Она сама не понимала, что с ней происходит. Ведь она была счастлива, по-настоящему счастлива – совсем скоро увидит другую страну. Начнется другая жизнь. Это о себе – а не об учителе Уильяме Кримсворте – напишет она скоро в своем первом романе: “Я впервые держал в руках свободу, и улыбка ее, и объятия, словно солнце или освежающий ветер, возродили во мне жизнь”. И в то же время какое-то мрачное предчувствие терзало ей душу. В Лондоне она измучила всю компанию тем, что ей хотелось везде побывать и все увидеть. Неслучайно Эмили в знак протеста в последний день спорила по любому пустяку и категорически не соглашалась ни с одним ее мнением о той или иной картине. Теперь Шарлотта воочию убедилась, что мир населен гигантами – великими художниками, архитекторами, поэтами, – и ужаснулась: как же ничтожна она, скромная провинциальная девушка с литературными амбициями, рядом с ними. О, как понятен ей стал поступок брата, который шесть лет назад, отправившись в Лондон учиться живописи в Королевскую академию на деньги тетушки Бренуэлл, вернулся через две недели ни с чем. Что с ним произошло по дороге, доподлинно никто так и не узнал, но, по одной из версий, он все-таки добрался до столицы – и, посетив академии и галереи, понял свое несовершенство и поспешил ретироваться. Пастор Бронте никого из детей не наградил крепким здоровьем своих ирландских предков, но всем – кроме, может быть, Энн – передал их амбициозность и болезненное самолюбие. Без силы воли эти свойства натуры приводили к катастрофе. Вот и Шарлотта сейчас не думала о том, как откроет школу или даже выйдет замуж, кто знает, – нет, она видела себя рядом с теми людьми, чьими книгами и картинами восхищалась, она не мыслила себя вне круга их интересов и их размышлений о жизни. Хотя не призналась бы в этой дерзости никому и никогда, даже сестрам.
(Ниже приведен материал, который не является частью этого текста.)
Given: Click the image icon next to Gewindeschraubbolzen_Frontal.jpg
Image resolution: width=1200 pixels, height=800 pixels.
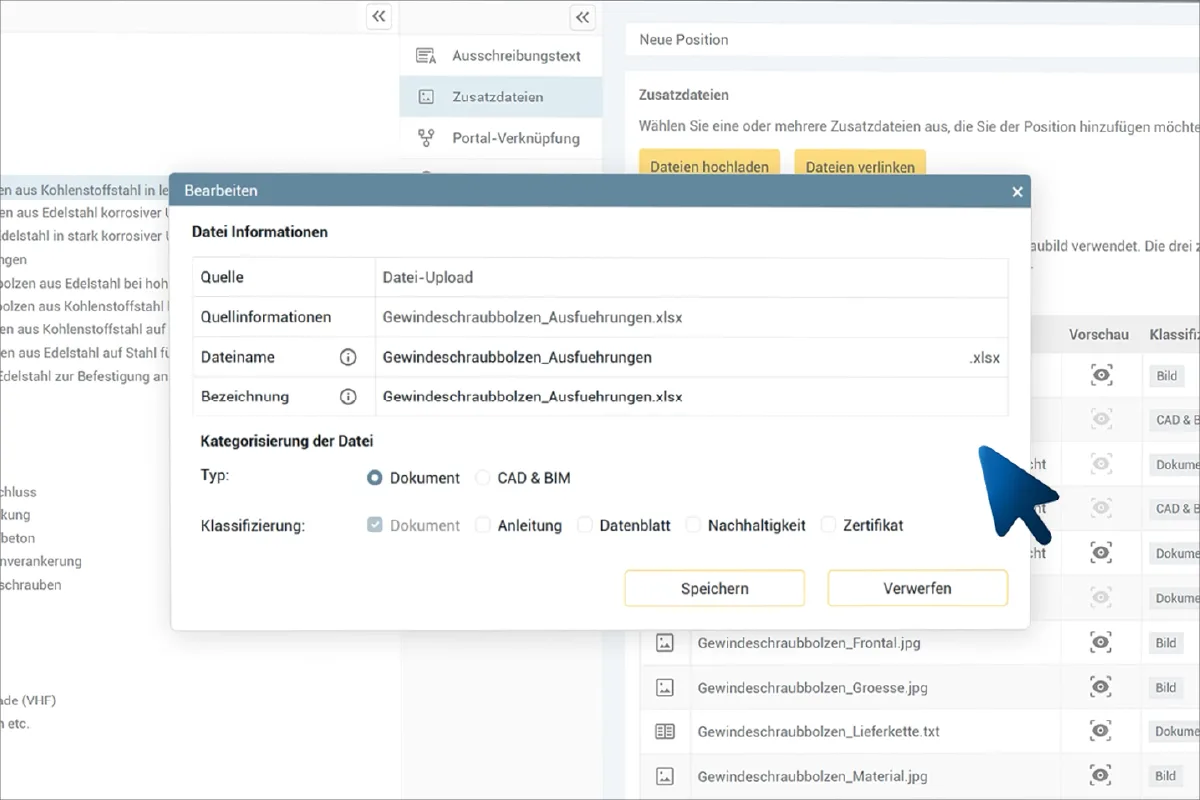Looking at the screenshot, I should [665, 643].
Обещали, что путь на пакетботе займет четырнадцать часов, но близилось к полночи, вокруг свирепствовала буря, а берега еще не было видно. Ла-Манш часто преподносил такие сюрпризы, и команда корабля к ним привыкла. Шарлотта почувствовала, что ей надо срочно выйти, иначе ее вырвет прямо в каюте.
– Нельзя, мисс, – преградила ей путь горничная какой-то из дам, примостившаяся на полу возле двери. – Вы же не хотите, чтобы вас смыло за борт?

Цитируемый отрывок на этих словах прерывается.